Sailing experts say the women were smart, but not prepared enough, and that’s where luck kicked in.
Some things the women might want to consider in the future are an Emergency Position Indicating Radio Beacon and file a sail plan that will alert authorities if they are overdue arriving at their destination.
The waterproof battery-operated radio that is about the size of a cell phone is a satellite and GPS-activated to send transmission signals to wherever its user is located, says Derrick Fries, Ph.D., a boating expert, tells the Post.
Derrick’s instructional book, “Start Sailing Right!: The National Standard for Quality Sailing Instruction (US Sailing Small Boat Certification),” was adopted by the American Red Cross.
One thing they were smart about was packing a years-worth of food and a water purifier, say the experts.
Jennifer credits Honolulu sailors for advising them to pack every inch of the boat with food, she tells the AP.
“They said pack every square inch of your boat with food, and if you think you need a month, pack six months, because you have no idea what could possibly happen out there,” she says. “And the sailors in Honolulu really gave us good advice. We’re here.”

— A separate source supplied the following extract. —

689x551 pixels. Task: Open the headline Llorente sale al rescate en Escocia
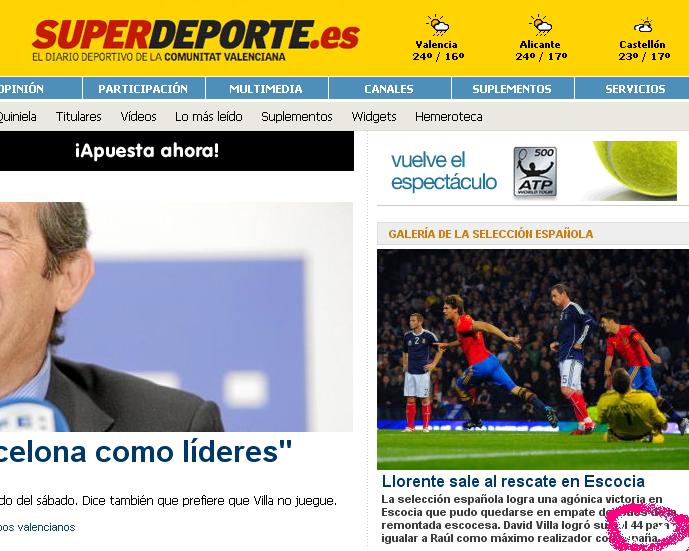pyautogui.click(x=513, y=481)
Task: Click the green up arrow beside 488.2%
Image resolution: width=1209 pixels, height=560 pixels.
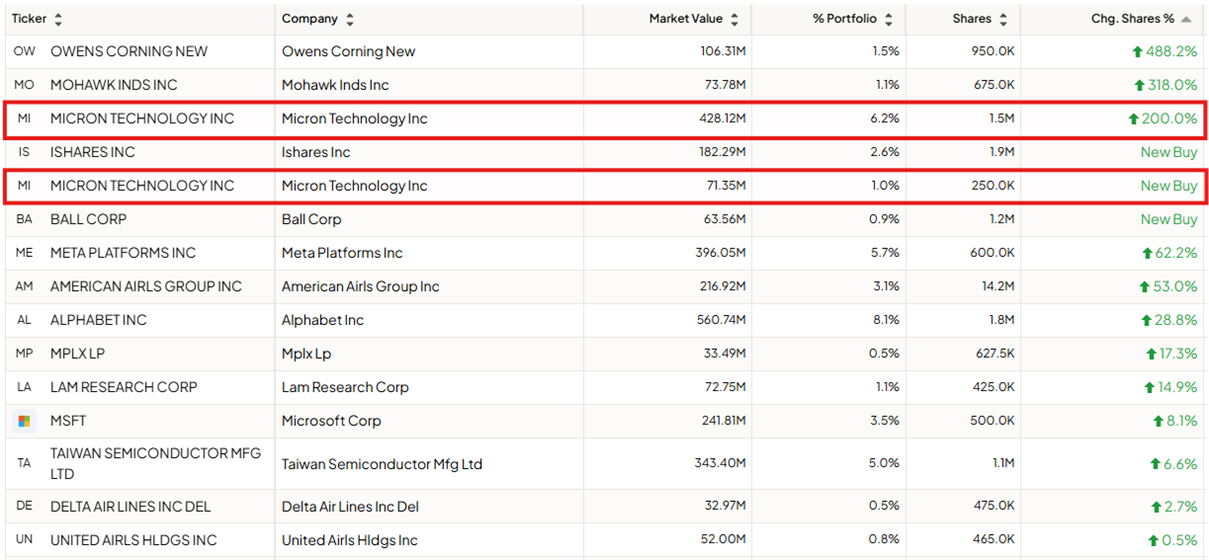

The women were also lucky to be in calm warm waters at the time. However, with winter approaching the waters could have changed creating circular currents that could have brought them further out into the Pacific.
“If they hadn’t been found there (off Japan) there’s a good chance they’d have gone back out to the Pacific,” Curtis Ebbesmeyer, a flotsam expert who co-wrote “Flotsametrics and the Floating World: How One Man&8217;s Obsession with Runaway Sneakers and Rubber Ducks Revolutionized Ocean Science,” tells CNN.
Flotsam and boats usually drift an average of 20 miles a day in the ocean, he says. The distance and direction the women’s sailboat covered was “a normal drift pattern,” assuming it started drifting north of the equator, he tells the news network.
“The North Pacific is a really rough ocean in the winter. … They’re lucky to be alive,” he says.
End Of A Long Wait
After more than five months since Joyce made the call to the U.S. Coast Guard notifying them she hadn’t heard from her daughter she received the call she was waiting for early Thursday morning.
She answered the phone and heard her daughter’s voice on the other end of the line.
“She said, ‘Mom?’ and I said, ‘Jennifer!?’ because I hadn’t heard from in like five months,” she said. “And she said, ‘yes mom,’ and that was really exciting.”
“I was sure that if it was any possibility, she would pull it out, she would make it,” Joyce tells the Post.
She says that her daughter was “a very strong-willed person, and very curious, and very creative.”
It’s that spirit that Joyce knows her daughter won’t heed her advice that “four wheels on the solid ground is preferable to sailing.”
Jennifer, who grew up in Texas, won’t be anchored.
“She loved the water, she loved going to Galveston, she’s always enjoyed the water,” Joyce says. “So I doubt that she’ll stop, I doubt that she’ll stop sailing.”
It’s not. The two women reportedly are already planning their next sailing adventure.